TEXT SEGMENT:
Once they had enough money, they decided to eschew the normal record company route and just produce their album themselves, something unheard of at the time. He rode that wave to the Grammys, won rap record of the year, and then the backlash started. Macklemore got popular because, or in spite of, his earnestness. It can come off as corny. While his hits were radio bangers, a lot of his other songs are earnest diatribes about addiction, or being in high school, or some other specific thing. A lot of people liked that, and a lot didn’t. When he stopped making club anthems, perhaps unsurprisingly he didn’t do as well.

The Rise of Macklemore

Macklemore, real name Benjamin Hammond Haggerty, grew up on Capitol Hill in Seattle. He took ballet lessons as a kid in solidarity with another kid who was being bullied, on the advice of his social worker mom. He went to Garfield High School. He started rapping and then he got into drinking, and for a while the two went hand in hand. By the time he got to college he was doing mushrooms, and in 2005 he released an album on his own called The Language of My World. It gave him some cachet in the local scene, and his popularity began to grow.

RECORDED INFORMATION:
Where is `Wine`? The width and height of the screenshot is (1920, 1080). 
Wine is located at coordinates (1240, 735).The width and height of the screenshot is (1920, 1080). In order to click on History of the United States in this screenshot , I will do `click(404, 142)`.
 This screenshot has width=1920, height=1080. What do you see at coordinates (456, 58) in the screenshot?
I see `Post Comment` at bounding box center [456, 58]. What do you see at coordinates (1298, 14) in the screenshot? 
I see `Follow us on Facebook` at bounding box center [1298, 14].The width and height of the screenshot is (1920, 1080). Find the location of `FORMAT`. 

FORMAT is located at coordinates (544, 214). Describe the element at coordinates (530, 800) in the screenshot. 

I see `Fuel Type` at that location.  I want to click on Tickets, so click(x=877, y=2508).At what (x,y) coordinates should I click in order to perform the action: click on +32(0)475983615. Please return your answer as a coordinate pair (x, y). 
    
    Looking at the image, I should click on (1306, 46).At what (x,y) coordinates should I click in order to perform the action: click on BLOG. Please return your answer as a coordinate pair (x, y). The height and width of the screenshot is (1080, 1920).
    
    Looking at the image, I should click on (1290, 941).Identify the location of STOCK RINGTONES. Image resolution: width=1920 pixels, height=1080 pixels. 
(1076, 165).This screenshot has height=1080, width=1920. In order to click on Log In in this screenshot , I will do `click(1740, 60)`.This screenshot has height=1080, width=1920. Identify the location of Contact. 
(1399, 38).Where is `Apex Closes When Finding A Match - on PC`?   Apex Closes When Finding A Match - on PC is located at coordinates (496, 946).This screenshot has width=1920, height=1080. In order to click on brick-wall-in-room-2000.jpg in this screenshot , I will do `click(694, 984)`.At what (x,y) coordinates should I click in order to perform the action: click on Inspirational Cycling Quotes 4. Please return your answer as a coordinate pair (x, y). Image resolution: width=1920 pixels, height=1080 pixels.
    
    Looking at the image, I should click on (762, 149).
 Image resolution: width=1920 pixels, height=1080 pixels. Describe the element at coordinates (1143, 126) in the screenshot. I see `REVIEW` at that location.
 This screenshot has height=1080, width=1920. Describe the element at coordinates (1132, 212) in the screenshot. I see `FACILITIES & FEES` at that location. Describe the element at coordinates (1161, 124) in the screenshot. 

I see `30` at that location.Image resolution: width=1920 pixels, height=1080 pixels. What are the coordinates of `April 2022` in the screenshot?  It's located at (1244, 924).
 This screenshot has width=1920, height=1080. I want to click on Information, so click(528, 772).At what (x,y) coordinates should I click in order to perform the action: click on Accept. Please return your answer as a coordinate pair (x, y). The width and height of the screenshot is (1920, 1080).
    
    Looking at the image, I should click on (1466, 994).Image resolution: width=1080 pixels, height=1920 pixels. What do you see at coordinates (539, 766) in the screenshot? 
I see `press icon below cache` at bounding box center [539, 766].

WHAT IS EXPECTED: Reproduce the Macklemore passage in full, word for word. Rely only on the Macklemore passage and ignore the data.

OUTPUT FOR THIS EXERCISE:
Once they had enough money, they decided to eschew the normal record company route and just produce their album themselves, something unheard of at the time. He rode that wave to the Grammys, won rap record of the year, and then the backlash started. Macklemore got popular because, or in spite of, his earnestness. It can come off as corny. While his hits were radio bangers, a lot of his other songs are earnest diatribes about addiction, or being in high school, or some other specific thing. A lot of people liked that, and a lot didn’t. When he stopped making club anthems, perhaps unsurprisingly he didn’t do as well.

The Rise of Macklemore

Macklemore, real name Benjamin Hammond Haggerty, grew up on Capitol Hill in Seattle. He took ballet lessons as a kid in solidarity with another kid who was being bullied, on the advice of his social worker mom. He went to Garfield High School. He started rapping and then he got into drinking, and for a while the two went hand in hand. By the time he got to college he was doing mushrooms, and in 2005 he released an album on his own called The Language of My World. It gave him some cachet in the local scene, and his popularity began to grow.